Des scientifiques du prestigieux Massachusetts Institute of Technology (MIT) ont réalisé une avancée significative dans le développement d'outils de diagnostic qui pourraient révolutionner l'accès aux soins de santé dans le monde entier. Il s'agit de capteurs électrochimiques peu coûteux, à usage unique, recouverts d'ADN, qui promettent une détection rapide et abordable d'un large éventail de maladies, du cancer aux maladies infectieuses comme la grippe et le VIH. Cette innovation ouvre la voie à des diagnostics qui peuvent être effectués directement dans le cabinet d'un médecin ou même dans le confort de son propre foyer, éliminant ainsi le besoin d'équipements de laboratoire coûteux et complexes.
Approche innovante du diagnostic : capteurs à ADN et technologie CRISPR
Le cœur de cette technologie révolutionnaire réside dans l'utilisation d'une électrode bon marché recouverte de brins d'ADN spécifiques.

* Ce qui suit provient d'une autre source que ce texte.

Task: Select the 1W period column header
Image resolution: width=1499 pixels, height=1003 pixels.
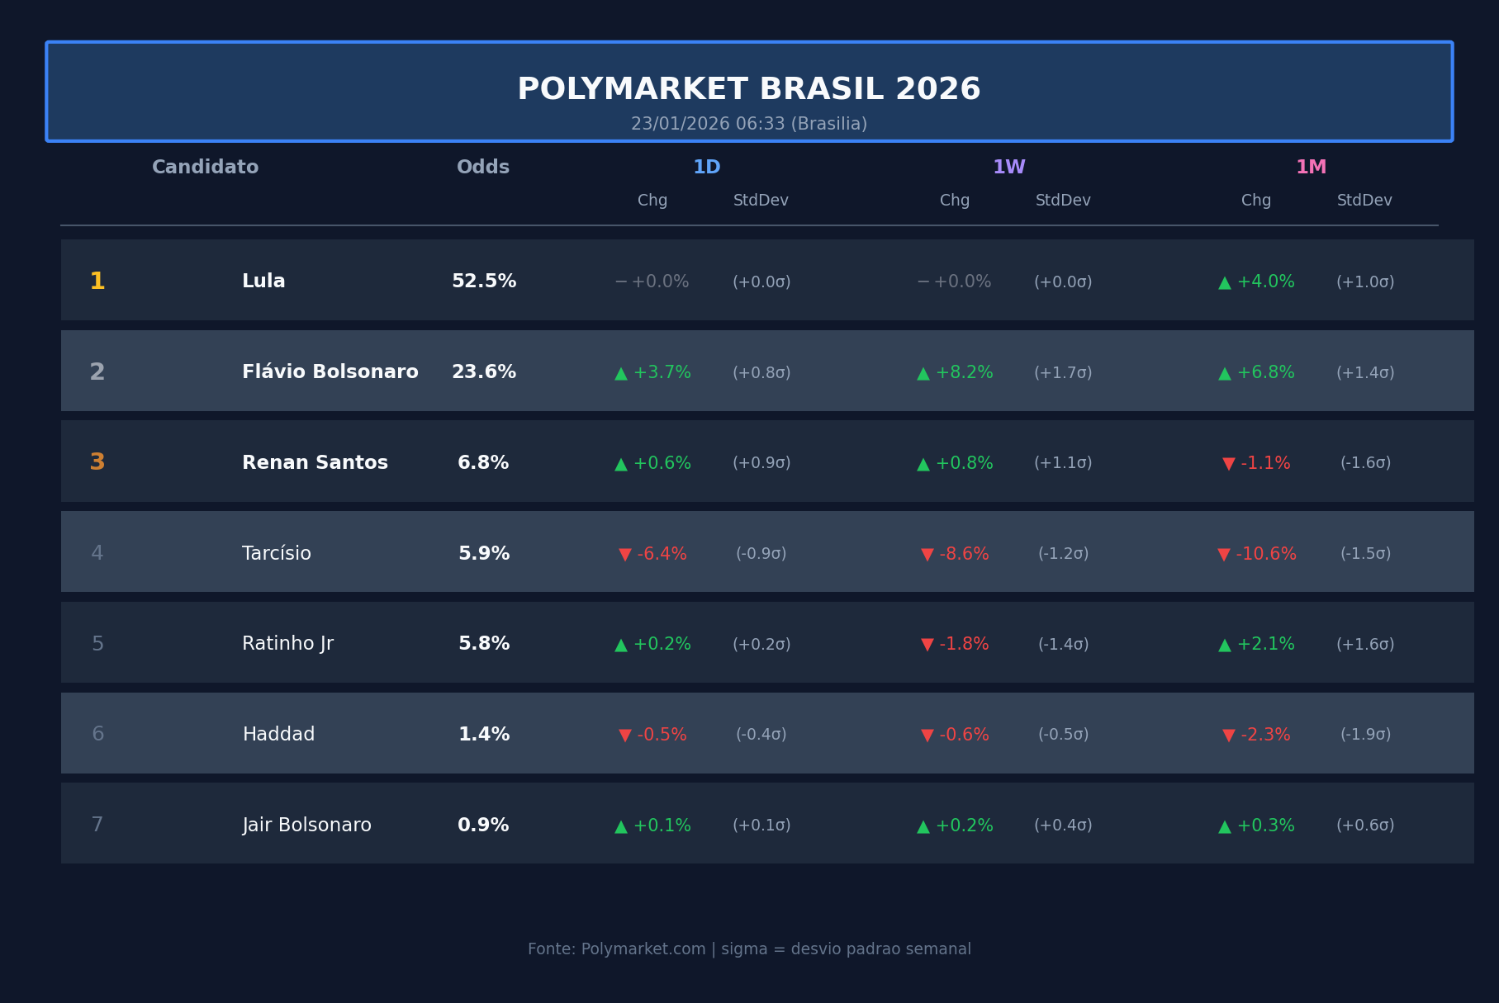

Ces capteurs électrochimiques utilisent une enzyme de coupure de l'ADN, qui fait partie intégrante du système d'édition de gènes CRISPR. Lorsque le capteur détecte une molécule cible, telle qu'un gène associé au cancer ou une séquence virale, l'enzyme Cas12 est activée. Cette enzyme, connue pour sa capacité à couper l'ADN de manière non spécifique, commence à « tondre » les brins d'ADN de la surface de l'électrode, à la manière d'une tondeuse à gazon. Ce changement dans la structure de l'ADN sur l'électrode entraîne une modification mesurable du signal électrique, ce qui est un indicateur clair de la présence de la molécule cible.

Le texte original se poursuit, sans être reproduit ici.